Word for word, reproduce every line of the data.

[[ Study material open ]]

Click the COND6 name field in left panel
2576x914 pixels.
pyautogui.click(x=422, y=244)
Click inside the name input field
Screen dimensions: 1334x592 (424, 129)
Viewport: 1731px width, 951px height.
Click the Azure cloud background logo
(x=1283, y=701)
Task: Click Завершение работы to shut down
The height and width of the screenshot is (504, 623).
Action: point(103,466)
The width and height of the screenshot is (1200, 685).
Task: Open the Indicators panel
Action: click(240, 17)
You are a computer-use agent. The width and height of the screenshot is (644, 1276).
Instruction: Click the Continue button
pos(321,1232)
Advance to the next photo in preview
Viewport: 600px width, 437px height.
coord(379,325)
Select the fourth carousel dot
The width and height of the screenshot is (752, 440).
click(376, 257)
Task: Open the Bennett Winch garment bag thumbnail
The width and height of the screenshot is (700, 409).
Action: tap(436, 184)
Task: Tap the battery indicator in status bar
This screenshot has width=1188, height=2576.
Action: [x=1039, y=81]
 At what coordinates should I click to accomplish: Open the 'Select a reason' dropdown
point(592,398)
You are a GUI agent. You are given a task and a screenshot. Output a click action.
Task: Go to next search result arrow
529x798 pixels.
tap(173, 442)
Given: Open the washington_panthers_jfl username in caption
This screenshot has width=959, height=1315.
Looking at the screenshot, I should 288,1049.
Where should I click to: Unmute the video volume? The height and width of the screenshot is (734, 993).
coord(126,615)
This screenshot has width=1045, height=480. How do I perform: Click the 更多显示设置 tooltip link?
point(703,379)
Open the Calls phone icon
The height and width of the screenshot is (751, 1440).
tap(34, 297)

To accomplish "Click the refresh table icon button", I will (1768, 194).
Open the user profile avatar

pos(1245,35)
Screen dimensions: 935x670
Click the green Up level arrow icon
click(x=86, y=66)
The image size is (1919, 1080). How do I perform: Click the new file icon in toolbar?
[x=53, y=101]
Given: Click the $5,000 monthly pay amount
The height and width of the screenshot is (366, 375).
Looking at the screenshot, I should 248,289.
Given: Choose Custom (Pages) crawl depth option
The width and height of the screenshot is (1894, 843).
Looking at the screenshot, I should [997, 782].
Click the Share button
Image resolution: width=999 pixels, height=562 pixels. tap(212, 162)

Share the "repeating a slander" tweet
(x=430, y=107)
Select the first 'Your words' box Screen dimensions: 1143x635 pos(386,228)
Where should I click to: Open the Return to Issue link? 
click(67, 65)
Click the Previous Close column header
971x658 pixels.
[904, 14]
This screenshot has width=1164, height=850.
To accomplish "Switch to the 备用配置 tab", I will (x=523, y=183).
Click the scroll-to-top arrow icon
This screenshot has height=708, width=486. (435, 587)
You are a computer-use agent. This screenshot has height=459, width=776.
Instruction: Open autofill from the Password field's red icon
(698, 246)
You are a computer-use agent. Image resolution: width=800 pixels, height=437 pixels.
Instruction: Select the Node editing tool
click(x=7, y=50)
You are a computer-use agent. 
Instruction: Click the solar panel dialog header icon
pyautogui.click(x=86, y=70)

[[ Study material closed ]]

(Written answer):
Click the COND6 name field in left panel
2576x914 pixels.
pyautogui.click(x=422, y=244)
Click inside the name input field
Screen dimensions: 1334x592 (424, 129)
Viewport: 1731px width, 951px height.
Click the Azure cloud background logo
(x=1283, y=701)
Task: Click Завершение работы to shut down
The height and width of the screenshot is (504, 623).
Action: point(103,466)
The width and height of the screenshot is (1200, 685).
Task: Open the Indicators panel
Action: click(240, 17)
You are a computer-use agent. The width and height of the screenshot is (644, 1276).
Instruction: Click the Continue button
pos(321,1232)
Advance to the next photo in preview
Viewport: 600px width, 437px height.
coord(379,325)
Select the fourth carousel dot
The width and height of the screenshot is (752, 440).
click(376, 257)
Task: Open the Bennett Winch garment bag thumbnail
The width and height of the screenshot is (700, 409).
Action: tap(436, 184)
Task: Tap the battery indicator in status bar
This screenshot has width=1188, height=2576.
Action: [x=1039, y=81]
 At what coordinates should I click to accomplish: Open the 'Select a reason' dropdown
point(592,398)
You are a GUI agent. You are given a task and a screenshot. Output a click action.
Task: Go to next search result arrow
529x798 pixels.
tap(173, 442)
Given: Open the washington_panthers_jfl username in caption
This screenshot has width=959, height=1315.
Looking at the screenshot, I should 288,1049.
Where should I click to: Unmute the video volume? The height and width of the screenshot is (734, 993).
coord(126,615)
This screenshot has width=1045, height=480. How do I perform: Click the 更多显示设置 tooltip link?
point(703,379)
Open the Calls phone icon
The height and width of the screenshot is (751, 1440).
tap(34, 297)

To accomplish "Click the refresh table icon button", I will (1768, 194).
Open the user profile avatar

pos(1245,35)
Screen dimensions: 935x670
Click the green Up level arrow icon
click(x=86, y=66)
The image size is (1919, 1080). How do I perform: Click the new file icon in toolbar?
[x=53, y=101]
Given: Click the $5,000 monthly pay amount
The height and width of the screenshot is (366, 375).
Looking at the screenshot, I should 248,289.
Given: Choose Custom (Pages) crawl depth option
The width and height of the screenshot is (1894, 843).
Looking at the screenshot, I should [997, 782].
Click the Share button
Image resolution: width=999 pixels, height=562 pixels. tap(212, 162)

Share the "repeating a slander" tweet
(x=430, y=107)
Select the first 'Your words' box Screen dimensions: 1143x635 pos(386,228)
Where should I click to: Open the Return to Issue link? 
click(67, 65)
Click the Previous Close column header
971x658 pixels.
[904, 14]
This screenshot has width=1164, height=850.
To accomplish "Switch to the 备用配置 tab", I will (x=523, y=183).
Click the scroll-to-top arrow icon
This screenshot has height=708, width=486. (435, 587)
You are a computer-use agent. This screenshot has height=459, width=776.
Instruction: Open autofill from the Password field's red icon
(698, 246)
You are a computer-use agent. Image resolution: width=800 pixels, height=437 pixels.
Instruction: Select the Node editing tool
click(x=7, y=50)
You are a computer-use agent. 
Instruction: Click the solar panel dialog header icon
pyautogui.click(x=86, y=70)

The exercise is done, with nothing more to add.